I then use \(V_{\textrm{phased}}\) as an input to rw.remove_phase_tracking along with \(w\), and use that to unwrap the phase tracking. I then assert that the output of rw.remove_phase_tracking matches \(V_{\textrm{unphased}}\).

test_argument_inputs.py

These tests run rw.get_parser, which runs the command line parser, and rw.check_args, which checks the args collected by rw.get_parser are parsed correctly. It also does sanity checks on certain combinations of args such that we don’t feed WODEN arguments that won’t work. The following tests are run with the expected outcomes:

• test_parser_fails: There are three required arguments, --ra0, --dec0, and --cat_filename. Check the parser errors if missing.
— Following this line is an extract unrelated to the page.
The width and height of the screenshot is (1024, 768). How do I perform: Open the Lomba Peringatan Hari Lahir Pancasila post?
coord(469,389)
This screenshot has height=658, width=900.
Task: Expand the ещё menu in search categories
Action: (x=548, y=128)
• test_missing_args_without_metafits_fails: If the user doesn’t supply the --metafits arg, there are a minimum set of arguments that must be input. Check rw.check_args errors if they are missing

• test_metafits_read_fails: Check rw.check_args errors if there is a bad path to a metafits file

• test_read_metafits_succeeds: Check the correct values are read in from a known metafits file

• test_EDA2_args_work: Check the correct arguments are selected for an EDA2 beam simulation

• test_GaussBeam_args_work: Check that Gaussian beam related arguments work as expected. Iteratively check that if arguments with defaults are not given (e.g. --gauss_ra_point) that they are set to their defaults, and if they are supplied, that they match the given value.

• test_MWAFEEBeam_args_work: Checks that the MWA FEE primary beam is handled by ra.check_args correctly. The function should error out if certain paths to the hdf5 file that holds the spherical harmonic information is missing, and if the delays have been specified incorrectly. Check that things work when the correct arguments are given.

• test_MWAFEEBeamInterp_args_work: Same as test_MWAFEEBeam_args_work, but for the interpolated FEE beam.

• test_MWAAnalyBeam_args_work: Checks for the analytic MWA beam. Same as test_MWAFEEBeam_args_work, but only checking the delays are set correctly, as no need for an hdf5 file for this model

test_read_uvfits_into_pyuvdata.py

This tests the absolute minimal compliance with pyuvdata. The test calls rw.create_uvfits with a set of dummy input variables to make a file called unittest_example.uvfits. It then simply checks that the following lines don’t throw an error:

from pyuvdata import UVData
UV = UVData()
UV.read('unittest_example.uvfits')

This really only tests that the correct keywords and arrays are present in the output unittest_example.uvfits to a level that appeases pyuvdata. The test is setup to skip if the user has not installed pyuvdata.